_STATED TASK_
Reproduce the data below word for word, beginning at the line that contains "You are a GUI" and continuing through the end of the data. Leave the pictures out of your answer.

_LISTED RECORDS_
◇ ◇ ◇ ◇ ◇ ◇ ◇

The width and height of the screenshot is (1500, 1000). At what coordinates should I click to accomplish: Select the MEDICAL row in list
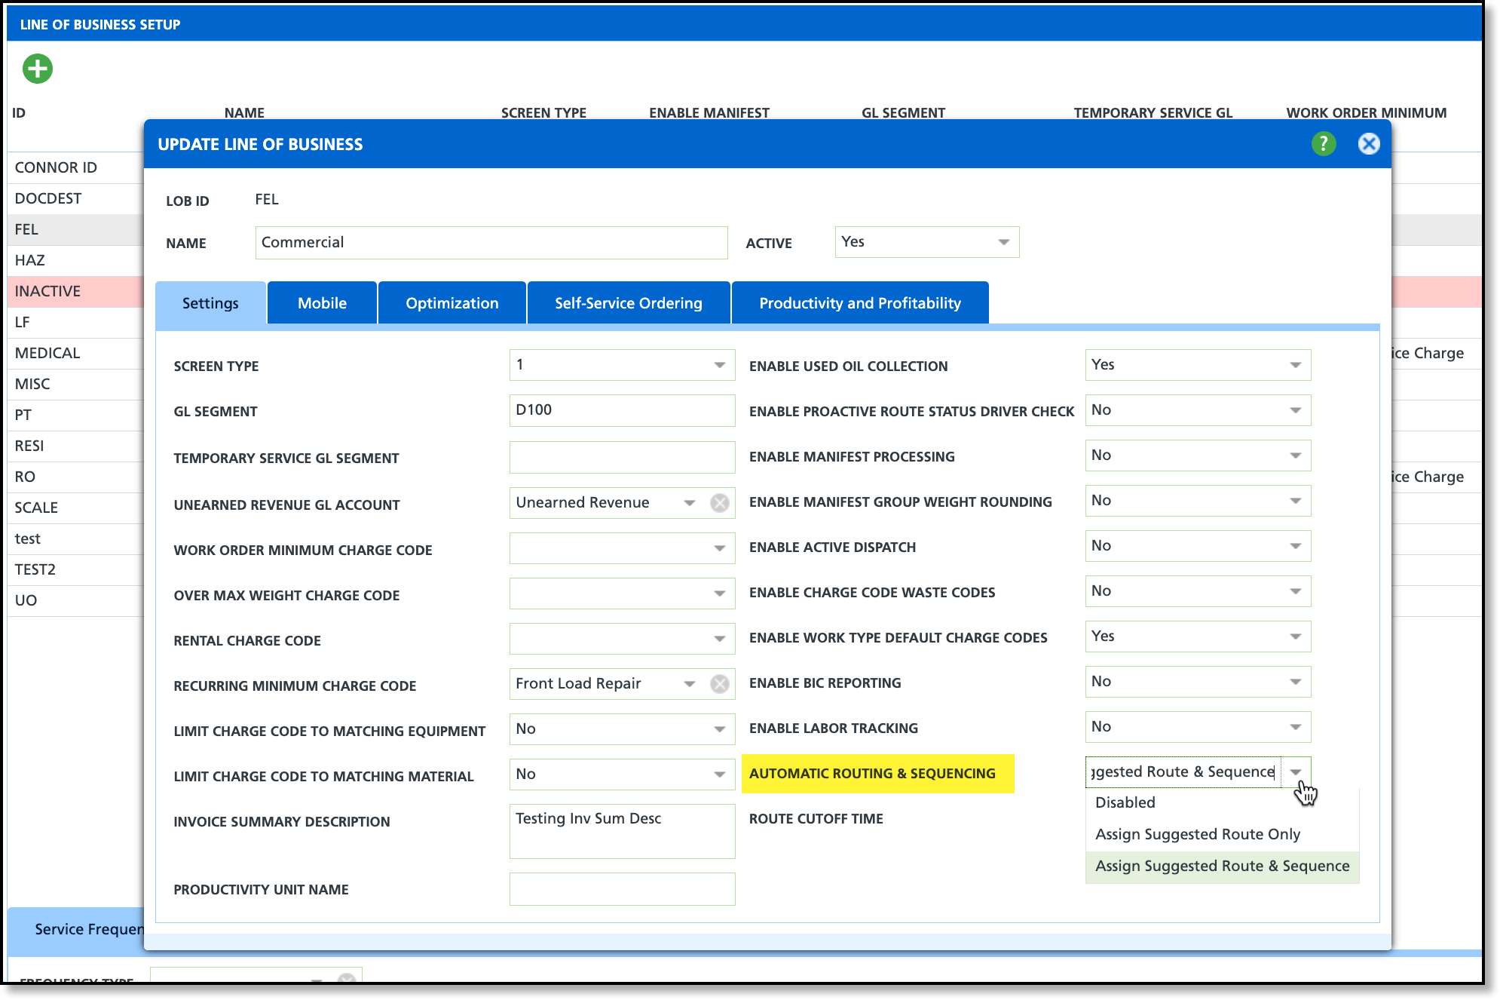point(47,353)
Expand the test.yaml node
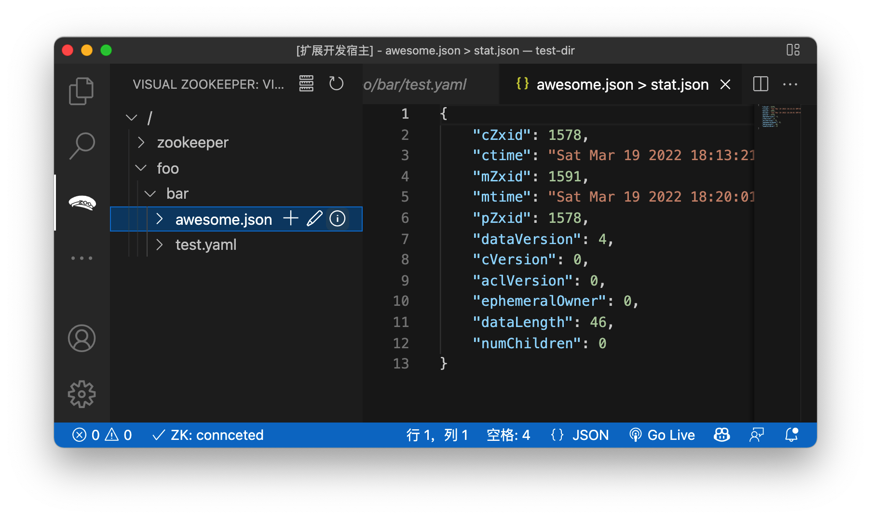The height and width of the screenshot is (519, 871). (x=159, y=245)
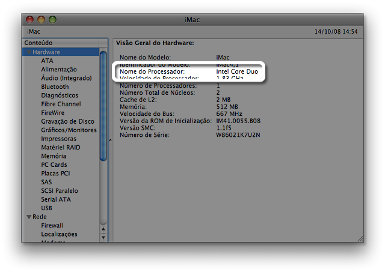Select Firewall under Rede

coord(52,225)
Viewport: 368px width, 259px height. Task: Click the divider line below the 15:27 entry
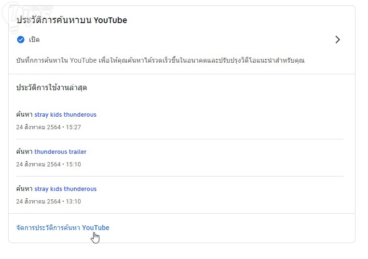[179, 139]

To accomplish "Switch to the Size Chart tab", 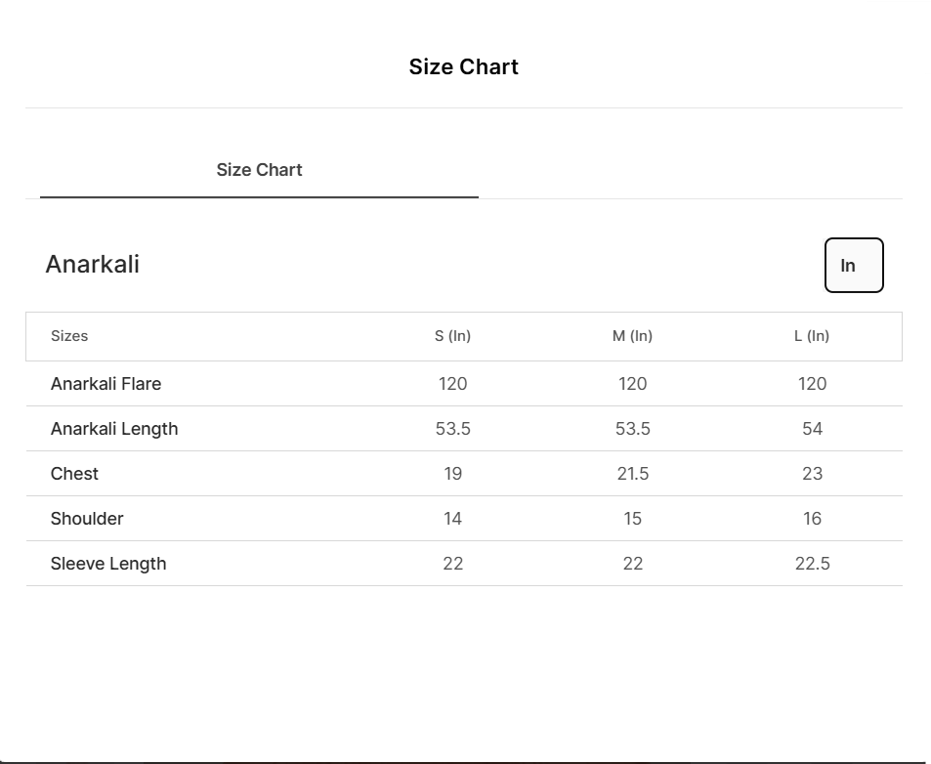I will [x=259, y=170].
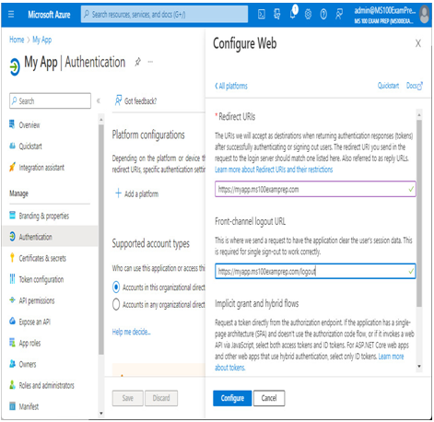The width and height of the screenshot is (434, 422).
Task: Open the portal settings gear icon
Action: pyautogui.click(x=308, y=15)
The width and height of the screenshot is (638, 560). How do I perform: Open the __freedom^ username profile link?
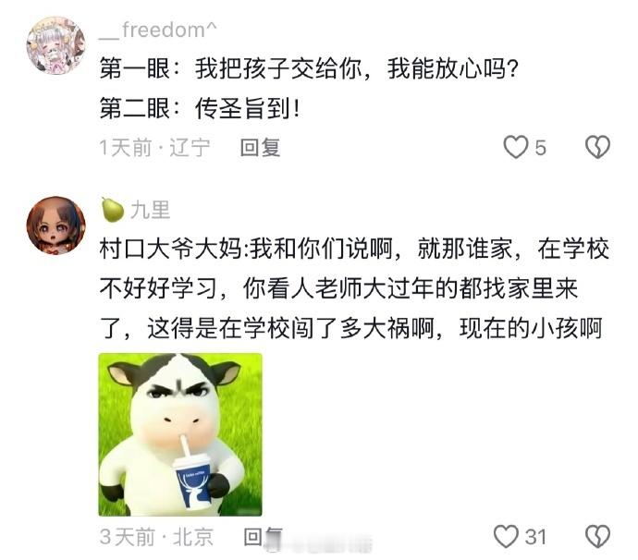(x=158, y=30)
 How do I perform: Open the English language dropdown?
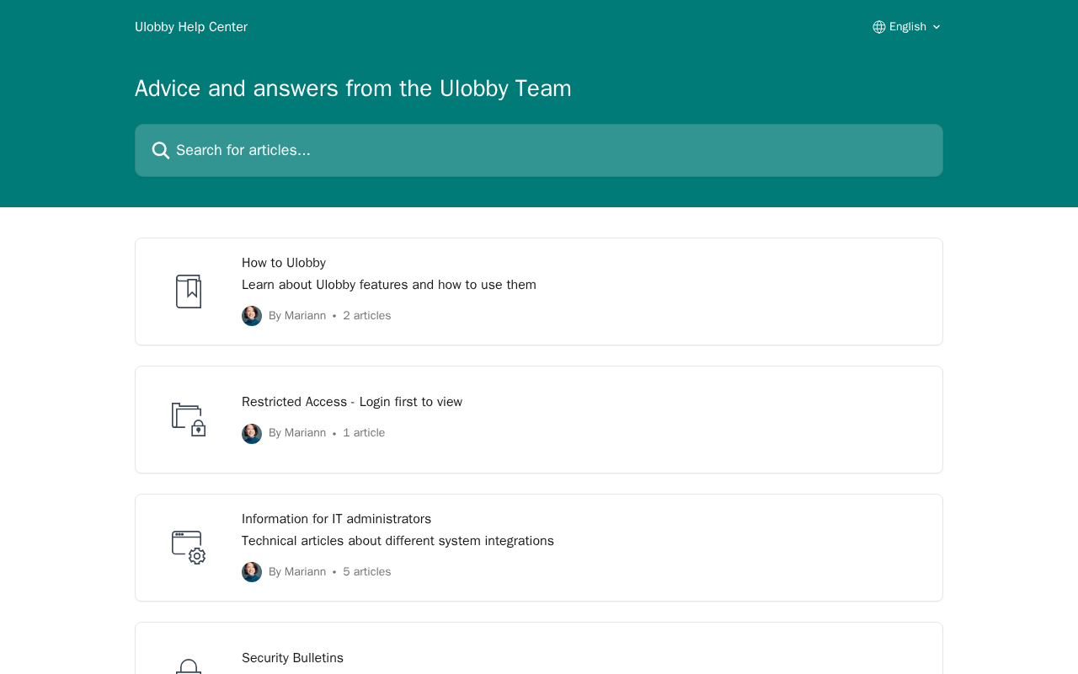[907, 27]
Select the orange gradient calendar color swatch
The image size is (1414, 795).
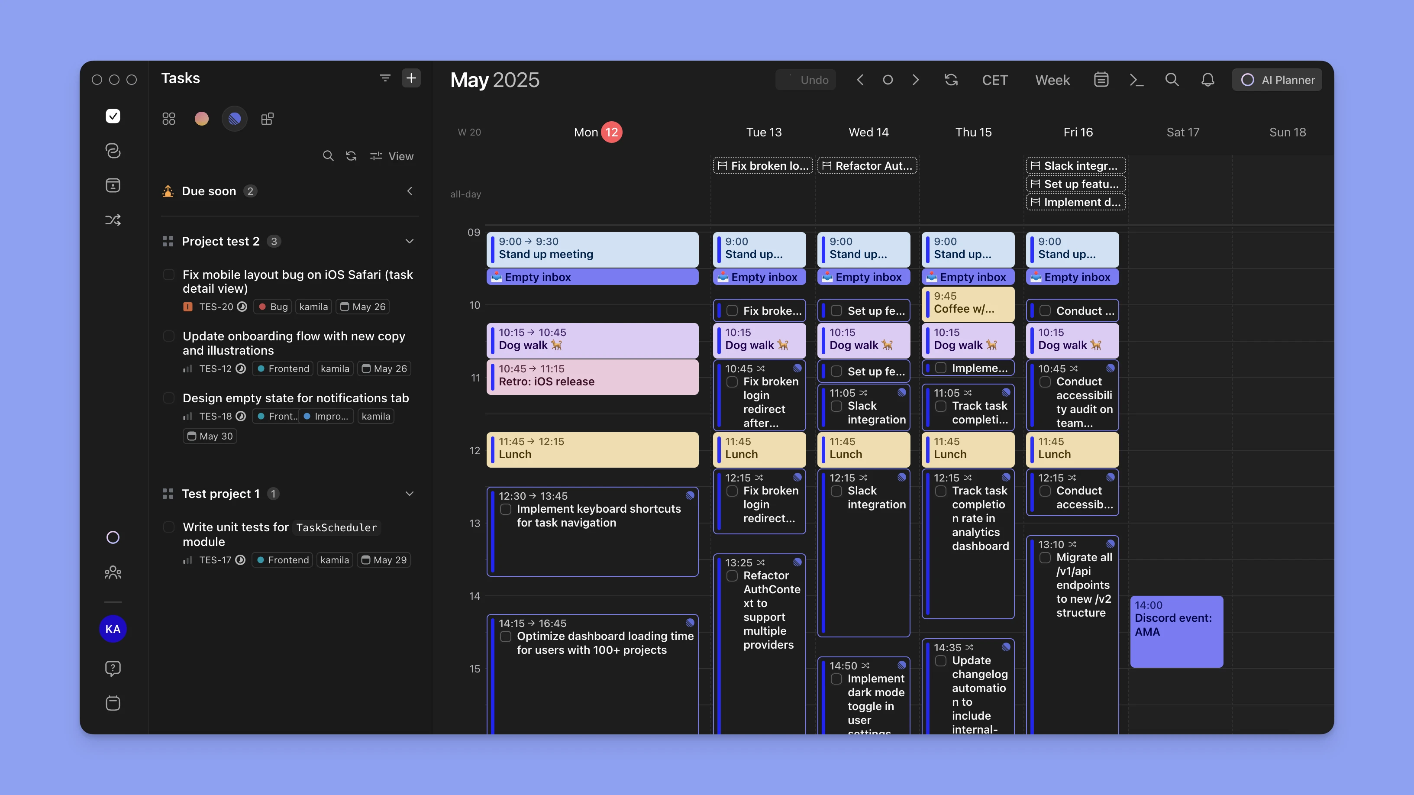(201, 118)
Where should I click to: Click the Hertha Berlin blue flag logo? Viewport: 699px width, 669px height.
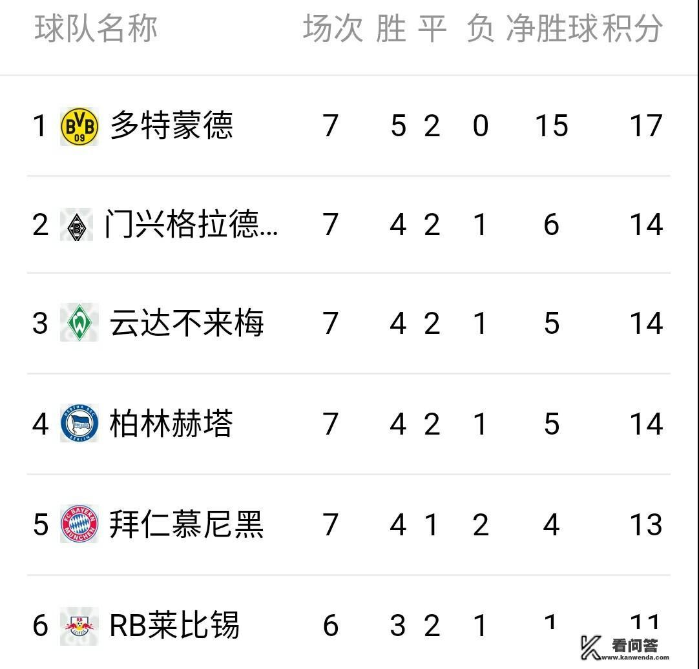click(x=79, y=424)
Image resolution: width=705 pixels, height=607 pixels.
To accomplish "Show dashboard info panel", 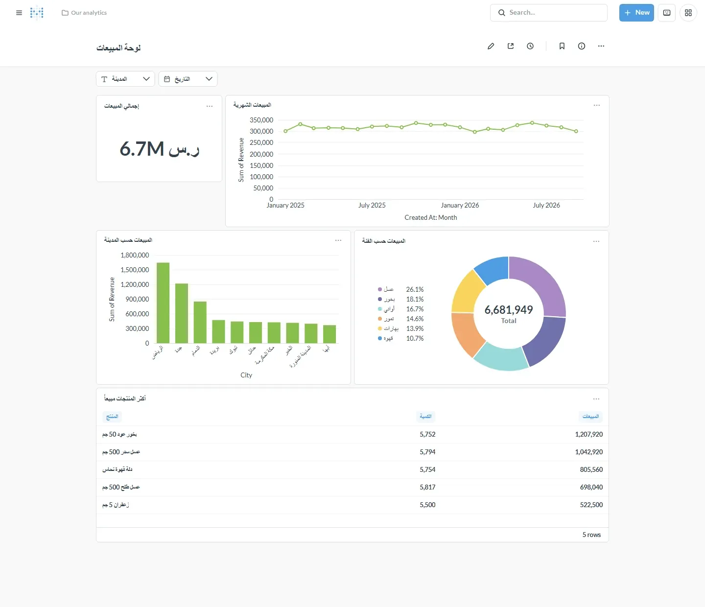I will point(582,46).
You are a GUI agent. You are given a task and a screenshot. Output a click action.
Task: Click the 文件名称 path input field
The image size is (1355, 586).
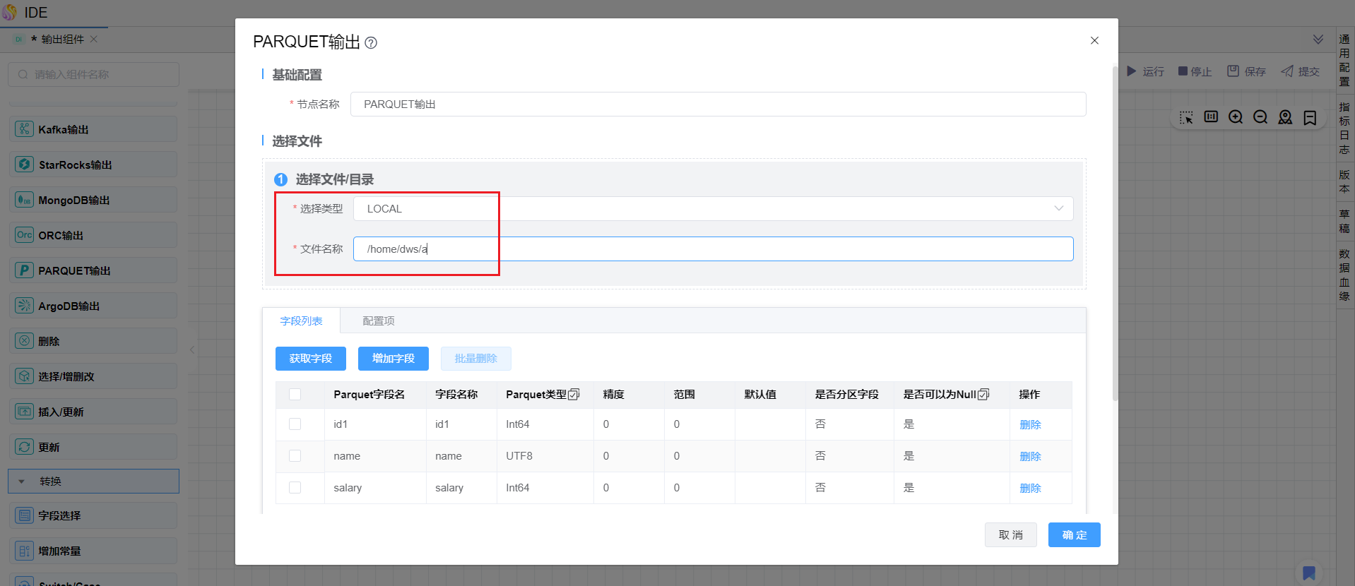pyautogui.click(x=712, y=249)
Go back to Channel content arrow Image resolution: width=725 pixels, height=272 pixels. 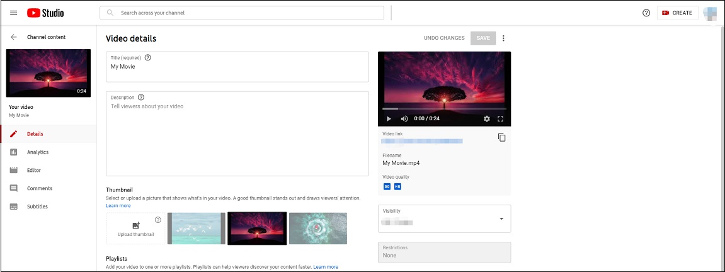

◇ ◇ ◇ ◇ ◇ ◇ ◇

_RIGHT ANSWER_
You are a GUI agent. You are given a task and a screenshot. Output a click action.
Task: Click the 文件名称 path input field
The image size is (1355, 586).
pyautogui.click(x=712, y=249)
Go back to Channel content arrow Image resolution: width=725 pixels, height=272 pixels. 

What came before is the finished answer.